### PROBLEM STATEMENT
Copy the entire listing below word for word, with nothing left out or changed.

** Start of DATASET ROWS **

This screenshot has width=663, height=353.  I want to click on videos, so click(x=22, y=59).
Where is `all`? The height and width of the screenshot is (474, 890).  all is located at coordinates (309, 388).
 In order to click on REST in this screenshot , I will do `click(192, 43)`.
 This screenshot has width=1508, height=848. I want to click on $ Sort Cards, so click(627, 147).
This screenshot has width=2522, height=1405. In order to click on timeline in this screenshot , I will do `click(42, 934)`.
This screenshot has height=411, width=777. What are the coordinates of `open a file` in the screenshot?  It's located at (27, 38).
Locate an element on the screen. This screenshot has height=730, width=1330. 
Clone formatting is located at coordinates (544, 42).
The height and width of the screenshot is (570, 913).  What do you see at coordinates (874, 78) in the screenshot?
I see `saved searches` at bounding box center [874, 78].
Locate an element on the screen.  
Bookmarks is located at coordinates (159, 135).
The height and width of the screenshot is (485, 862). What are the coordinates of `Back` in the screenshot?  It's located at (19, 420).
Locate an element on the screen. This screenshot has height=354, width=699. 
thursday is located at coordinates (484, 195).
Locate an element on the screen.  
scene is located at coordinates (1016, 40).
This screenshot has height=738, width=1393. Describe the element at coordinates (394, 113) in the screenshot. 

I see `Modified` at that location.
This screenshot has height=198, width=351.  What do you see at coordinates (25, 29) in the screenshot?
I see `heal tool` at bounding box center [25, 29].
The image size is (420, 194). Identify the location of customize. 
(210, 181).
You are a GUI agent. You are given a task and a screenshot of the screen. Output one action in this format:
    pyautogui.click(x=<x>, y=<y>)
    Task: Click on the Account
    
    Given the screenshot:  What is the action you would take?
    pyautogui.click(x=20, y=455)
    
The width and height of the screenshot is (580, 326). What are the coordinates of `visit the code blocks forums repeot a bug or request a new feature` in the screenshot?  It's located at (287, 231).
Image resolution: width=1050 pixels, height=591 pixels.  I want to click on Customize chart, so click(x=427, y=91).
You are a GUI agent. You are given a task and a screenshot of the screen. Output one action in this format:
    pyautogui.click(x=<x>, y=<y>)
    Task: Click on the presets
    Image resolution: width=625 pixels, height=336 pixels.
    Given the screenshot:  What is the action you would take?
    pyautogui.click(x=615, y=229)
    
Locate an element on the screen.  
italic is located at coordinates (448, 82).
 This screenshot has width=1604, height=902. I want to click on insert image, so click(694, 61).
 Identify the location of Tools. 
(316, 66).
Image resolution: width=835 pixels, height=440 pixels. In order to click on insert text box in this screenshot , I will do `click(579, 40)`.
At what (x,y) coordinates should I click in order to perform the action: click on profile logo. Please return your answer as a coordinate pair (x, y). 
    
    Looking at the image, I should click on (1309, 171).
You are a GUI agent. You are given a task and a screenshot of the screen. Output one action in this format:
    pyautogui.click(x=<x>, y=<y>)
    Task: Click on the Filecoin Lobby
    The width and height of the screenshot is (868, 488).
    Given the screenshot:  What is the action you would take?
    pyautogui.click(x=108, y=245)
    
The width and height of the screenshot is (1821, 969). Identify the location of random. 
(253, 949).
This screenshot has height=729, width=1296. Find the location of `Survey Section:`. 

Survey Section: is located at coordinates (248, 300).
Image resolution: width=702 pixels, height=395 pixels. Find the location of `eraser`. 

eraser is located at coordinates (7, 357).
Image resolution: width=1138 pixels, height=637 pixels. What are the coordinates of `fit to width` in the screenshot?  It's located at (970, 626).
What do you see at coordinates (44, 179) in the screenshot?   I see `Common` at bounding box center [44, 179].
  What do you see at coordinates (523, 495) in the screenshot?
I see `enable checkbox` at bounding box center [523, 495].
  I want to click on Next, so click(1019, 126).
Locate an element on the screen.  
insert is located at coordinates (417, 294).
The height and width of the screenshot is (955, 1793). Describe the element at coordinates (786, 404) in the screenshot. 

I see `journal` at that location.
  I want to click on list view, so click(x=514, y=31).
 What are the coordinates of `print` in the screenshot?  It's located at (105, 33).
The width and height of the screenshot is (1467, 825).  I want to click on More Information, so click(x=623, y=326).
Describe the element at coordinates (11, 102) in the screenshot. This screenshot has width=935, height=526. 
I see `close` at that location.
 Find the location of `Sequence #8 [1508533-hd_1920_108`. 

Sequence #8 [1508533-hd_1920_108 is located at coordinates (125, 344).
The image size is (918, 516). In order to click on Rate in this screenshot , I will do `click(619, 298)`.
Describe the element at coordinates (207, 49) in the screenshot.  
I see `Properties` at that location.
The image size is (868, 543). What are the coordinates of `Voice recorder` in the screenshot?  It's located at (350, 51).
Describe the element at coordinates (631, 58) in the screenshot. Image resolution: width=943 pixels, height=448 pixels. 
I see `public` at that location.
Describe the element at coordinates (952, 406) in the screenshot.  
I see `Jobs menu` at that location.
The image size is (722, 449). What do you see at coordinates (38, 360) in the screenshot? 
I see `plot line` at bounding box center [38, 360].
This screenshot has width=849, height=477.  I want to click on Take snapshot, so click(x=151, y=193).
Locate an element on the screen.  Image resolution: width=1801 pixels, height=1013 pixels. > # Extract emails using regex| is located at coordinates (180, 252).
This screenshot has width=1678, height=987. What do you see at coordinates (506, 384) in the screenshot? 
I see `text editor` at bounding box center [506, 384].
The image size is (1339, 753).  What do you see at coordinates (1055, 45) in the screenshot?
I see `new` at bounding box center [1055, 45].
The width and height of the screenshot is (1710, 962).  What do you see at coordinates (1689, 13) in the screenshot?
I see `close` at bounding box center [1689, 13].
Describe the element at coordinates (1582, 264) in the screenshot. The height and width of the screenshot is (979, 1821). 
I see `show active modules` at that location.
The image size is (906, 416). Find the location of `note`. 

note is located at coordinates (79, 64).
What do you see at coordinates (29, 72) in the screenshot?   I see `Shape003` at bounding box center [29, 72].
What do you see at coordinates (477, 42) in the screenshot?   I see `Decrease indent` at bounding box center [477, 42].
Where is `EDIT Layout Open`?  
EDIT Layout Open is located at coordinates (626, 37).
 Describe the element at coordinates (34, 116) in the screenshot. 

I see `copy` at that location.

** End of DATASET ROWS **

### RESPONSE
This screenshot has width=663, height=353.  I want to click on videos, so click(x=22, y=59).
Where is `all`? The height and width of the screenshot is (474, 890).  all is located at coordinates (309, 388).
 In order to click on REST in this screenshot , I will do `click(192, 43)`.
 This screenshot has width=1508, height=848. I want to click on $ Sort Cards, so click(627, 147).
This screenshot has width=2522, height=1405. In order to click on timeline in this screenshot , I will do `click(42, 934)`.
This screenshot has height=411, width=777. What are the coordinates of `open a file` in the screenshot?  It's located at (27, 38).
Locate an element on the screen. This screenshot has height=730, width=1330. 
Clone formatting is located at coordinates (544, 42).
The height and width of the screenshot is (570, 913).  What do you see at coordinates (874, 78) in the screenshot?
I see `saved searches` at bounding box center [874, 78].
Locate an element on the screen.  
Bookmarks is located at coordinates (159, 135).
The height and width of the screenshot is (485, 862). What are the coordinates of `Back` in the screenshot?  It's located at (19, 420).
Locate an element on the screen. This screenshot has height=354, width=699. 
thursday is located at coordinates (484, 195).
Locate an element on the screen.  
scene is located at coordinates (1016, 40).
This screenshot has height=738, width=1393. Describe the element at coordinates (394, 113) in the screenshot. 

I see `Modified` at that location.
This screenshot has height=198, width=351.  What do you see at coordinates (25, 29) in the screenshot?
I see `heal tool` at bounding box center [25, 29].
The image size is (420, 194). Identify the location of customize. 
(210, 181).
You are a GUI agent. You are given a task and a screenshot of the screen. Output one action in this format:
    pyautogui.click(x=<x>, y=<y>)
    Task: Click on the Account
    
    Given the screenshot:  What is the action you would take?
    pyautogui.click(x=20, y=455)
    
The width and height of the screenshot is (580, 326). What are the coordinates of `visit the code blocks forums repeot a bug or request a new feature` in the screenshot?  It's located at (287, 231).
Image resolution: width=1050 pixels, height=591 pixels.  I want to click on Customize chart, so click(x=427, y=91).
You are a GUI agent. You are given a task and a screenshot of the screen. Output one action in this format:
    pyautogui.click(x=<x>, y=<y>)
    Task: Click on the presets
    Image resolution: width=625 pixels, height=336 pixels.
    Given the screenshot:  What is the action you would take?
    pyautogui.click(x=615, y=229)
    
Locate an element on the screen.  
italic is located at coordinates (448, 82).
 This screenshot has width=1604, height=902. I want to click on insert image, so click(694, 61).
 Identify the location of Tools. 
(316, 66).
Image resolution: width=835 pixels, height=440 pixels. In order to click on insert text box in this screenshot , I will do `click(579, 40)`.
At what (x,y) coordinates should I click in order to perform the action: click on profile logo. Please return your answer as a coordinate pair (x, y). 
    
    Looking at the image, I should click on (1309, 171).
You are a GUI agent. You are given a task and a screenshot of the screen. Output one action in this format:
    pyautogui.click(x=<x>, y=<y>)
    Task: Click on the Filecoin Lobby
    The width and height of the screenshot is (868, 488).
    Given the screenshot:  What is the action you would take?
    pyautogui.click(x=108, y=245)
    
The width and height of the screenshot is (1821, 969). Identify the location of random. 
(253, 949).
This screenshot has height=729, width=1296. Find the location of `Survey Section:`. 

Survey Section: is located at coordinates (248, 300).
Image resolution: width=702 pixels, height=395 pixels. Find the location of `eraser`. 

eraser is located at coordinates (7, 357).
Image resolution: width=1138 pixels, height=637 pixels. What are the coordinates of `fit to width` in the screenshot?  It's located at (970, 626).
What do you see at coordinates (44, 179) in the screenshot?   I see `Common` at bounding box center [44, 179].
  What do you see at coordinates (523, 495) in the screenshot?
I see `enable checkbox` at bounding box center [523, 495].
  I want to click on Next, so click(1019, 126).
Locate an element on the screen.  
insert is located at coordinates (417, 294).
The height and width of the screenshot is (955, 1793). Describe the element at coordinates (786, 404) in the screenshot. 

I see `journal` at that location.
  I want to click on list view, so click(x=514, y=31).
 What are the coordinates of `print` in the screenshot?  It's located at (105, 33).
The width and height of the screenshot is (1467, 825).  I want to click on More Information, so click(x=623, y=326).
Describe the element at coordinates (11, 102) in the screenshot. This screenshot has width=935, height=526. 
I see `close` at that location.
 Find the location of `Sequence #8 [1508533-hd_1920_108`. 

Sequence #8 [1508533-hd_1920_108 is located at coordinates (125, 344).
The image size is (918, 516). In order to click on Rate in this screenshot , I will do `click(619, 298)`.
Describe the element at coordinates (207, 49) in the screenshot.  
I see `Properties` at that location.
The image size is (868, 543). What are the coordinates of `Voice recorder` in the screenshot?  It's located at (350, 51).
Describe the element at coordinates (631, 58) in the screenshot. Image resolution: width=943 pixels, height=448 pixels. 
I see `public` at that location.
Describe the element at coordinates (952, 406) in the screenshot.  
I see `Jobs menu` at that location.
The image size is (722, 449). What do you see at coordinates (38, 360) in the screenshot? 
I see `plot line` at bounding box center [38, 360].
This screenshot has width=849, height=477.  I want to click on Take snapshot, so click(x=151, y=193).
Locate an element on the screen.  Image resolution: width=1801 pixels, height=1013 pixels. > # Extract emails using regex| is located at coordinates (180, 252).
This screenshot has width=1678, height=987. What do you see at coordinates (506, 384) in the screenshot? 
I see `text editor` at bounding box center [506, 384].
The image size is (1339, 753).  What do you see at coordinates (1055, 45) in the screenshot?
I see `new` at bounding box center [1055, 45].
The width and height of the screenshot is (1710, 962).  What do you see at coordinates (1689, 13) in the screenshot?
I see `close` at bounding box center [1689, 13].
Describe the element at coordinates (1582, 264) in the screenshot. The height and width of the screenshot is (979, 1821). 
I see `show active modules` at that location.
The image size is (906, 416). Find the location of `note`. 

note is located at coordinates (79, 64).
What do you see at coordinates (29, 72) in the screenshot?   I see `Shape003` at bounding box center [29, 72].
What do you see at coordinates (477, 42) in the screenshot?   I see `Decrease indent` at bounding box center [477, 42].
Where is `EDIT Layout Open`?  
EDIT Layout Open is located at coordinates (626, 37).
 Describe the element at coordinates (34, 116) in the screenshot. 

I see `copy` at that location.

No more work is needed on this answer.